**THE PROBLEM**.
Omitting every picture, output the records below exactly, please.

-=-=-

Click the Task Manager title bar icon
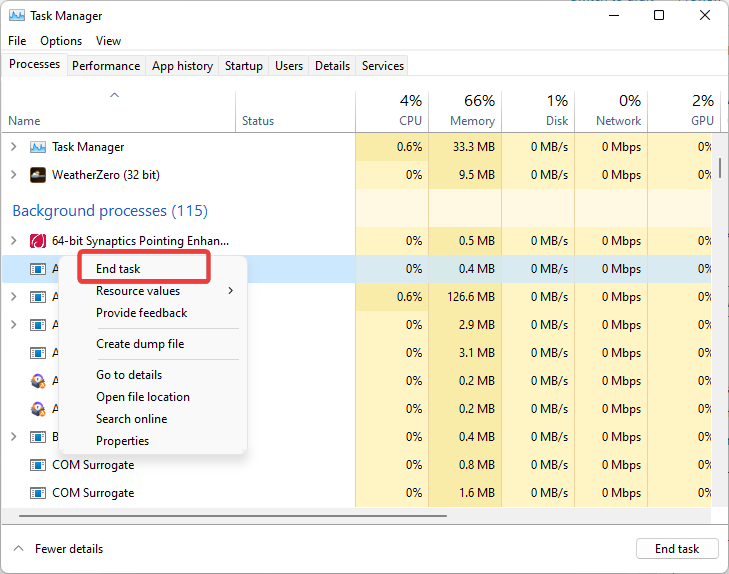The image size is (729, 574). (17, 15)
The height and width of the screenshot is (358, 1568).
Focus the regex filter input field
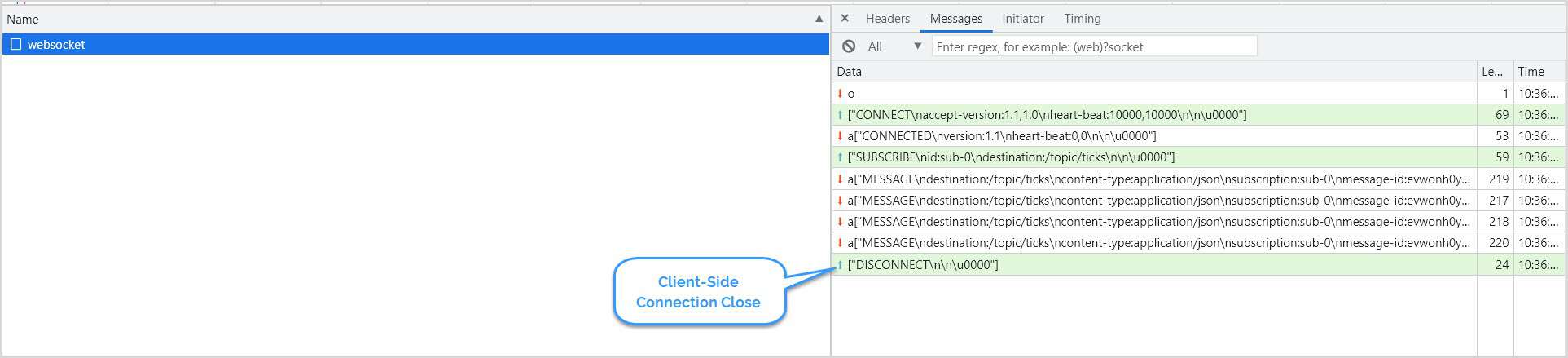click(1094, 46)
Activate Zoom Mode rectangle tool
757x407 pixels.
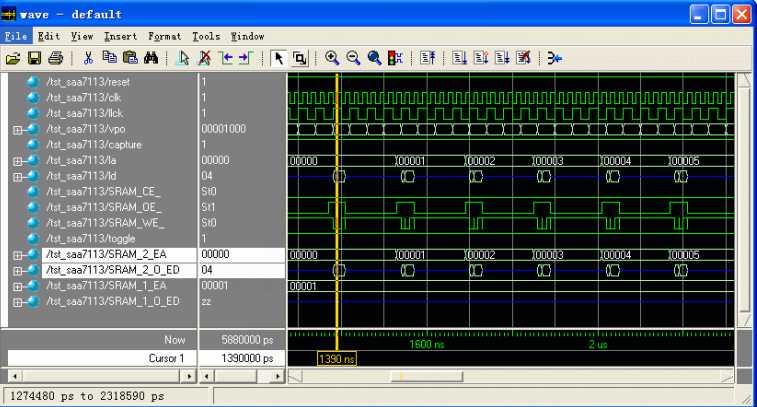pyautogui.click(x=300, y=58)
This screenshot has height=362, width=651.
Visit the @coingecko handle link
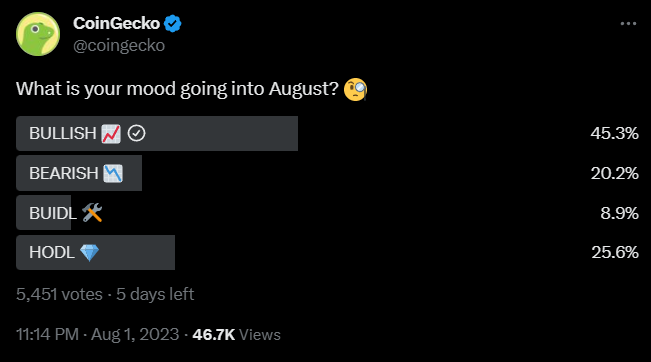click(119, 45)
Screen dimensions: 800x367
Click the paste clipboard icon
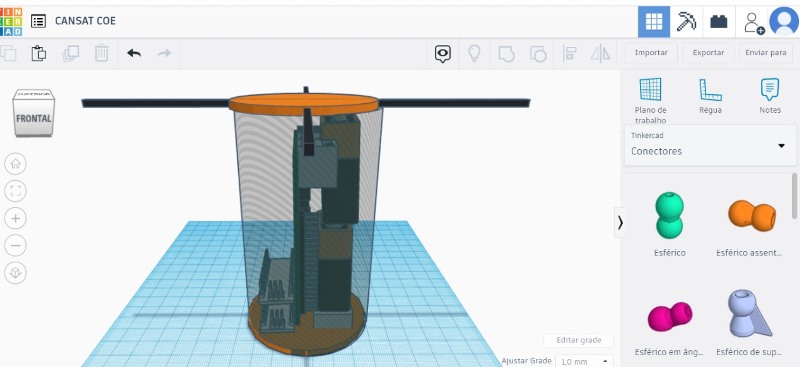[x=39, y=53]
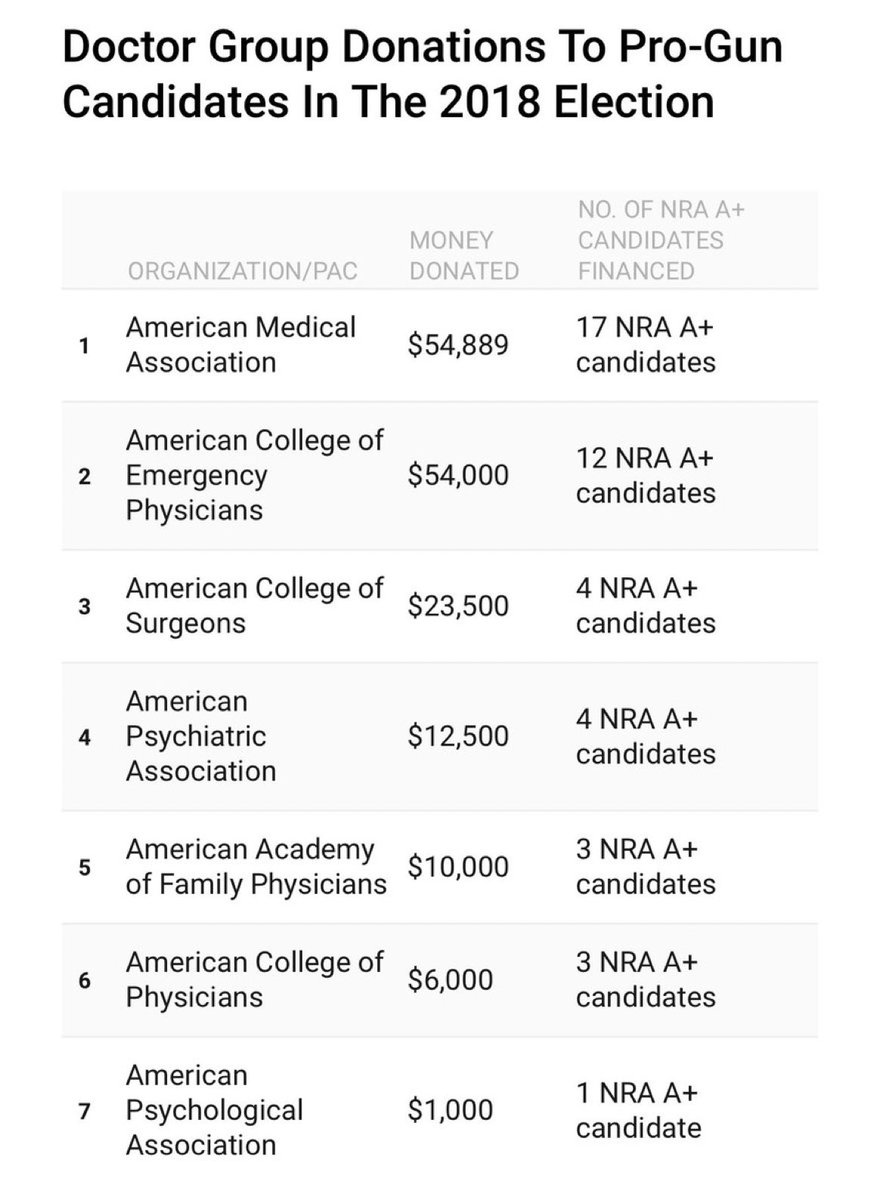Viewport: 880px width, 1200px height.
Task: Select the American Medical Association row
Action: tap(440, 345)
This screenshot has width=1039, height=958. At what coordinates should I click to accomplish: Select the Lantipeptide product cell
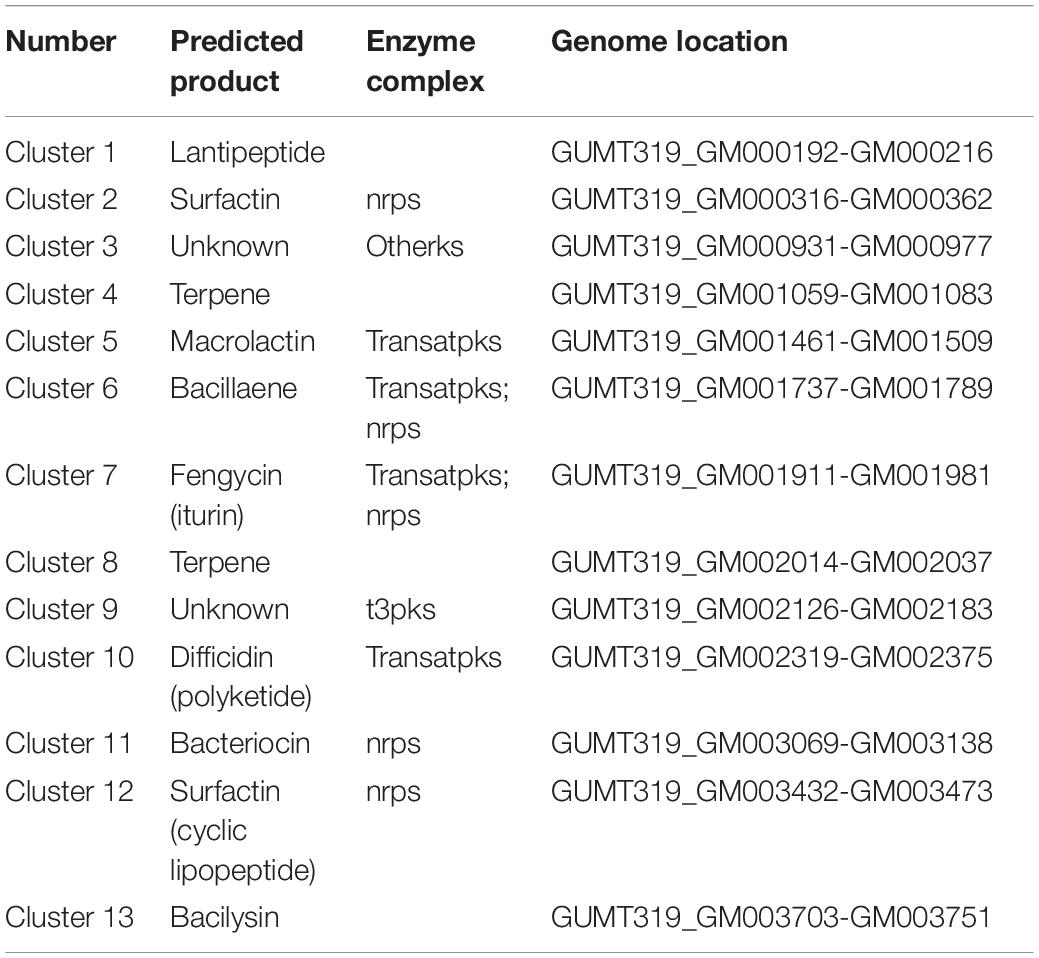[x=247, y=153]
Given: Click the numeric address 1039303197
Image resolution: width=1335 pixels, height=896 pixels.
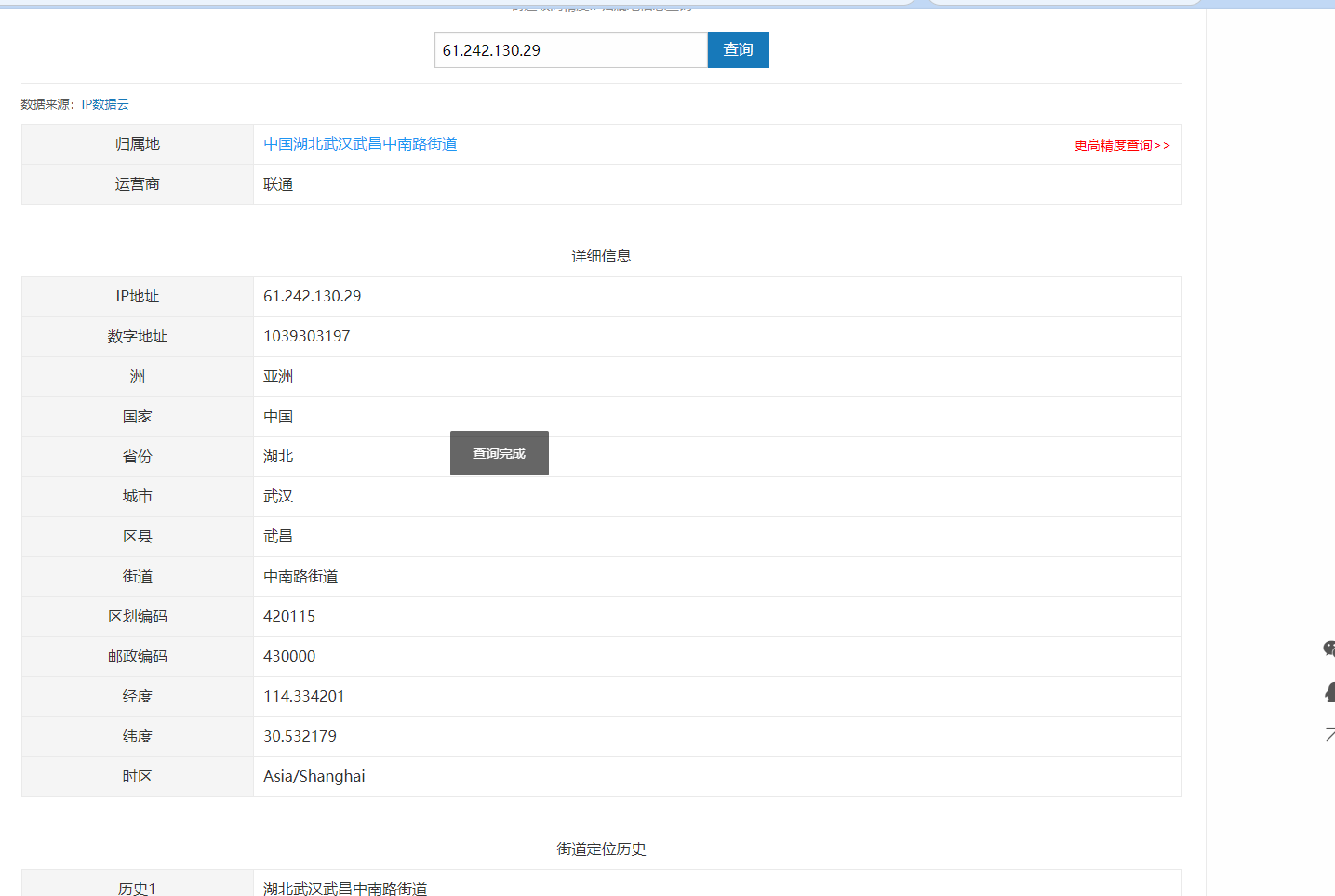Looking at the screenshot, I should [307, 336].
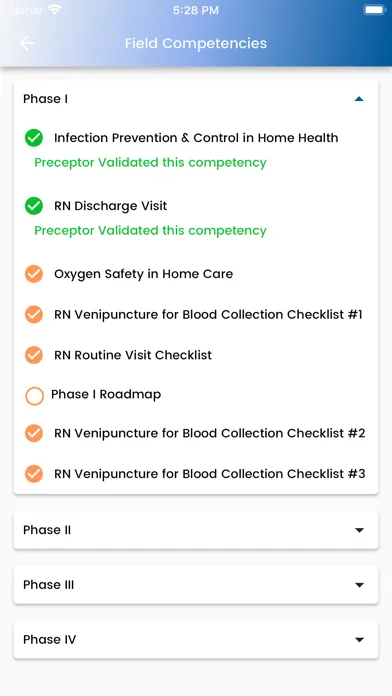This screenshot has height=696, width=392.
Task: Tap orange check beside Venipuncture Checklist #3
Action: (x=34, y=474)
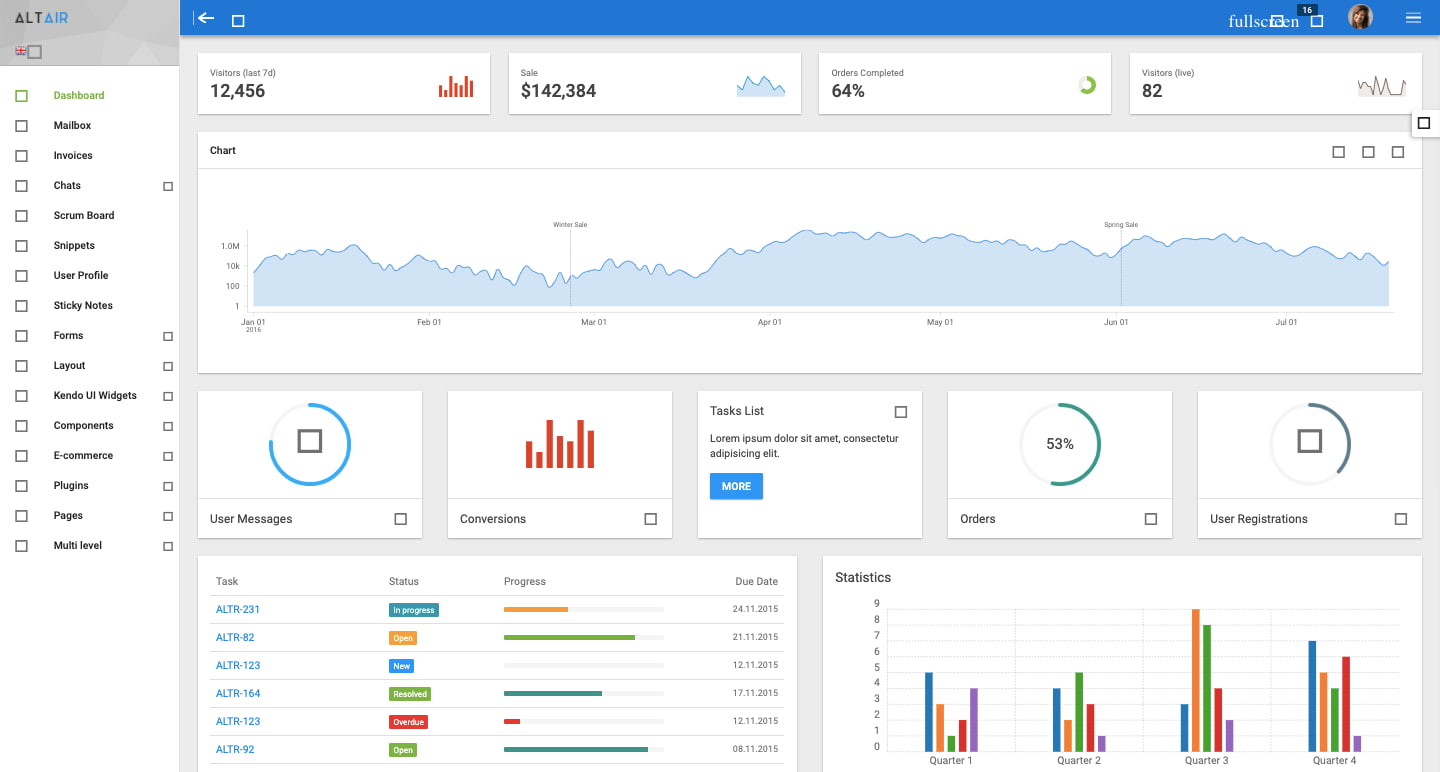
Task: Click the icon beside User Messages label
Action: click(401, 519)
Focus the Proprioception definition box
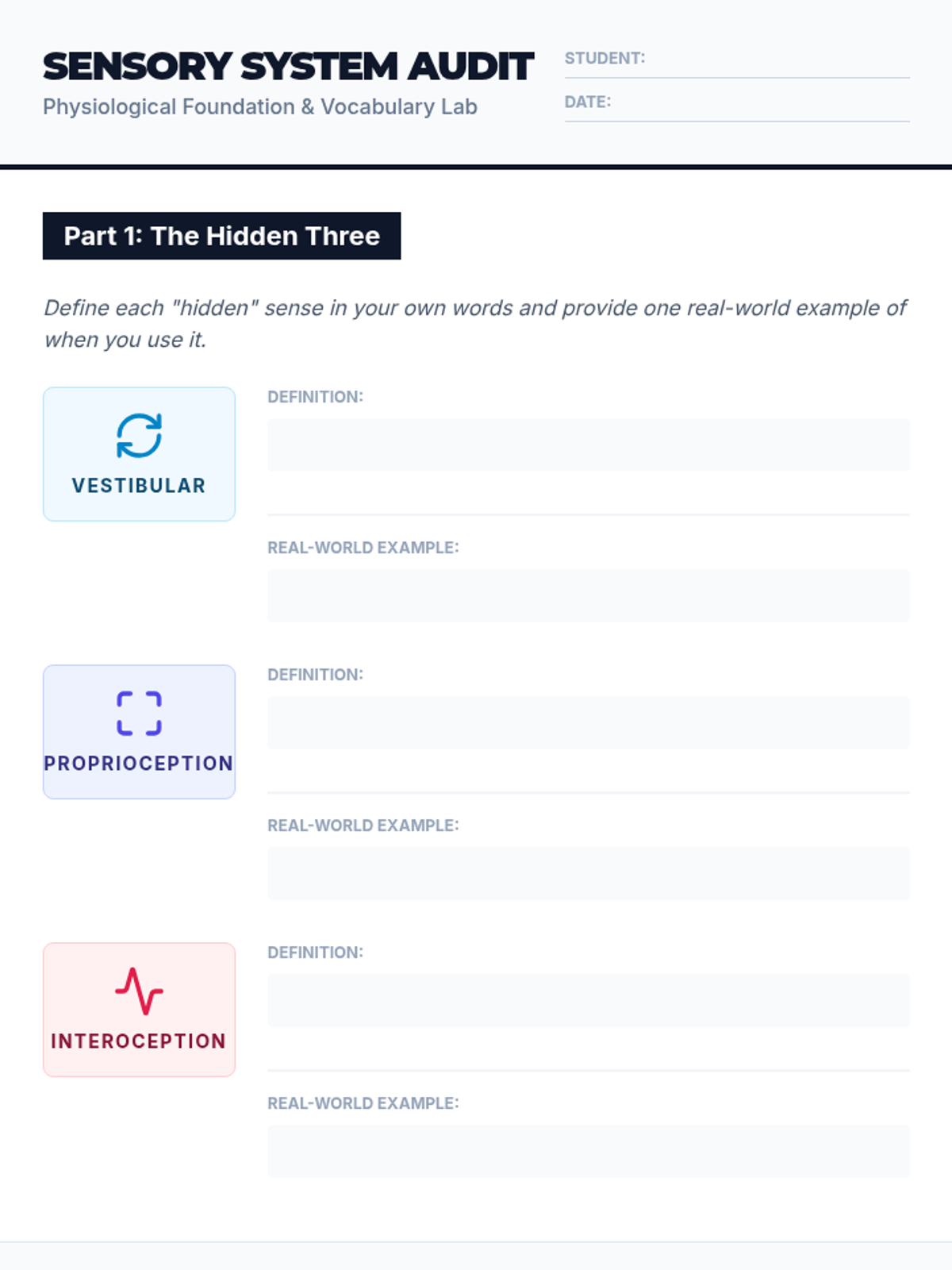Viewport: 952px width, 1270px height. pos(589,723)
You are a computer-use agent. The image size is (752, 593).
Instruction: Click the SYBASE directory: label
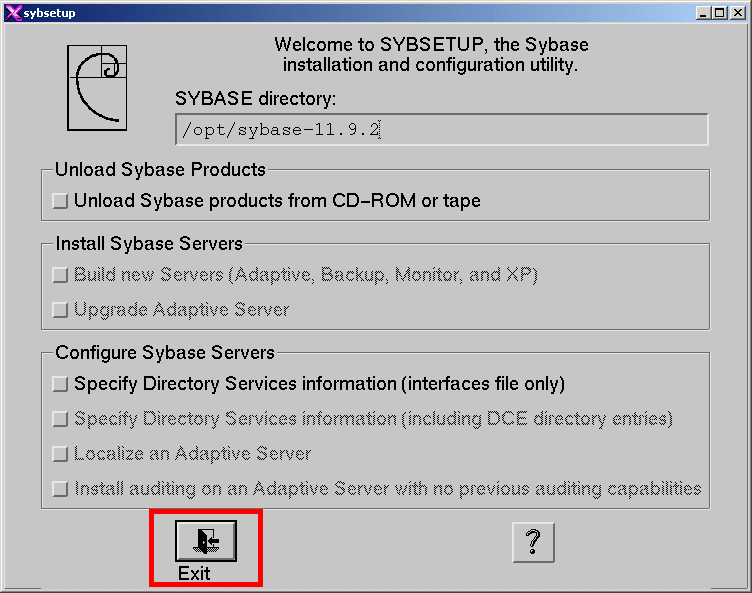click(256, 98)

-=-=-

**YOUR RESPONSE**.
Click the Task Manager title bar icon
The image size is (729, 574). (17, 15)
The height and width of the screenshot is (358, 1568).
Focus the regex filter input field
click(1094, 46)
Activate Zoom Mode rectangle tool
757x407 pixels.
pyautogui.click(x=300, y=58)
This screenshot has height=362, width=651.
Visit the @coingecko handle link
click(119, 45)
Screen dimensions: 800x367
Click the paste clipboard icon
[x=39, y=53]
Viewport: 880px width, 1200px height.
Task: Select the American Medical Association row
Action: tap(440, 345)
This screenshot has width=1039, height=958. At what coordinates should I click to accomplish: Select the Lantipeptide product cell
[x=247, y=153]
Given: Click the numeric address 1039303197
Image resolution: width=1335 pixels, height=896 pixels.
Looking at the screenshot, I should [307, 336].
This screenshot has height=696, width=392.
Task: Tap orange check beside Venipuncture Checklist #3
Action: (x=34, y=474)
Task: Click the icon beside User Messages label
Action: click(401, 519)
Focus the Proprioception definition box
Viewport: 952px width, 1270px height. pos(589,723)
You are a computer-use agent. The image size is (752, 593).
Instruction: Click the SYBASE directory: label
click(256, 98)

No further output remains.